T-Mobile admits employee sold private data
A employee of mobile phone operator T-Mobile is facing prosecution after selling personal details of thousands of British customers to rival companies in an alleged major breach of data protection laws.
In a statement, T-Mobile UK, part of Deutsche Telekom AG, said it had contacted the Information Commissioner's Office (ICO) after discovering an employee was passing on the information and it believed the investigation would result in a prosecution.
While it is deeply regrettable that customer information has been misappropriated in this way, we have proactively supported the ICO to help stamp out what is a problem for the whole industry, T-Mobile said on Tuesday.
Information Commissioner Christopher Graham said the data was sold for substantial amounts of money to brokers working for other mobile phone companies.
The privacy watchdog said it planned to prosecute and would push for jail terms for anyone convicted.
The watchdog said staff sold details relating to customers' phone contracts, including their names and addresses and contract expiry dates.
Rival companies bought the information and used it to make cold calls to the customers offering them a new contract with a new network, the Information Commissioner's Office said.

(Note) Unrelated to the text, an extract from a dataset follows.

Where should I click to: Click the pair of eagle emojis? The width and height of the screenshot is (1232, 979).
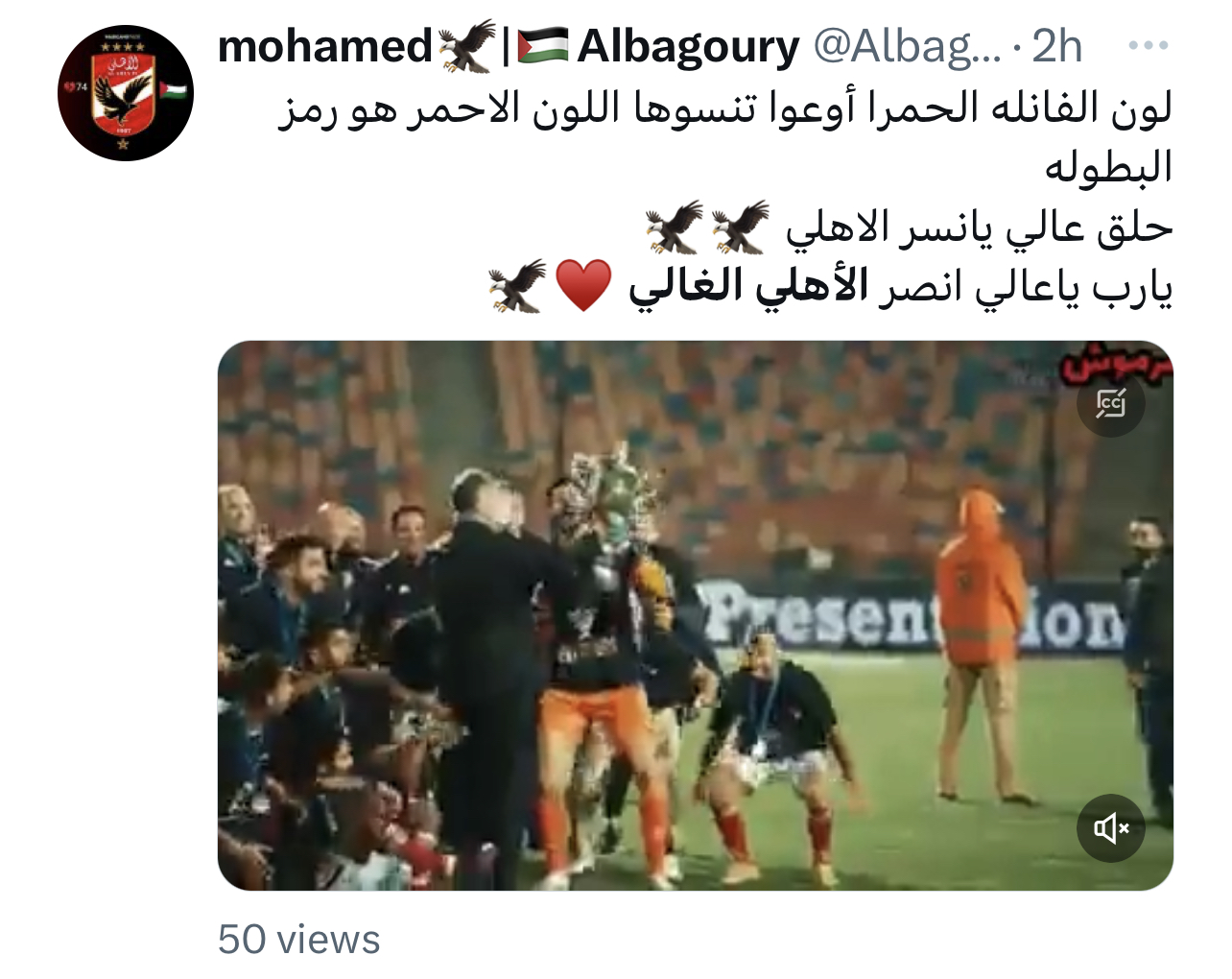click(x=707, y=227)
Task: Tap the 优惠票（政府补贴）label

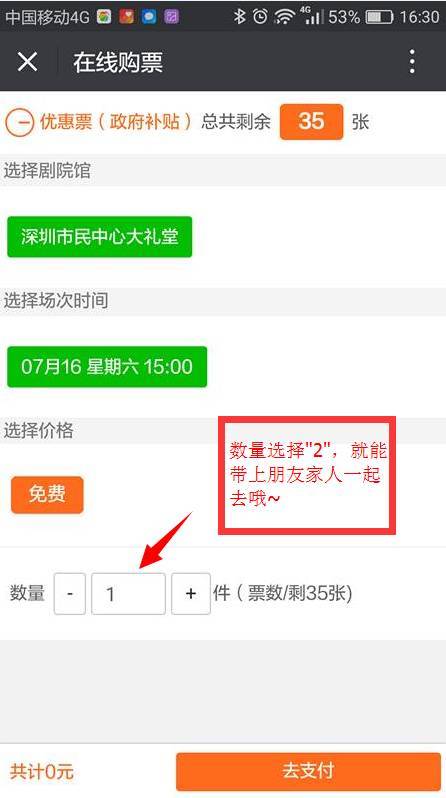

Many people will have wondered why and how they are being contacted by someone they do not know just before their existing phone contract is about to expire, Graham said in a statement.
We are considering the evidence with a view to prosecuting those responsible and I am keen to go much further and close down the entire unlawful industry in personal data.
The watchdog has searched several premises after obtaining warrants and is preparing a prosecution file.
Many thousands of customers' account details were illegally obtained, the company told the watchdog. Graham said the practice was highly profitable, but illegal under Section 55 of the Data Protection Act.
The existing paltry fines for Section 55 offences are simply not enough to deter people from engaging in this lucrative criminal activity, he said. The threat of jail, not fines, will prove a stronger deterrent.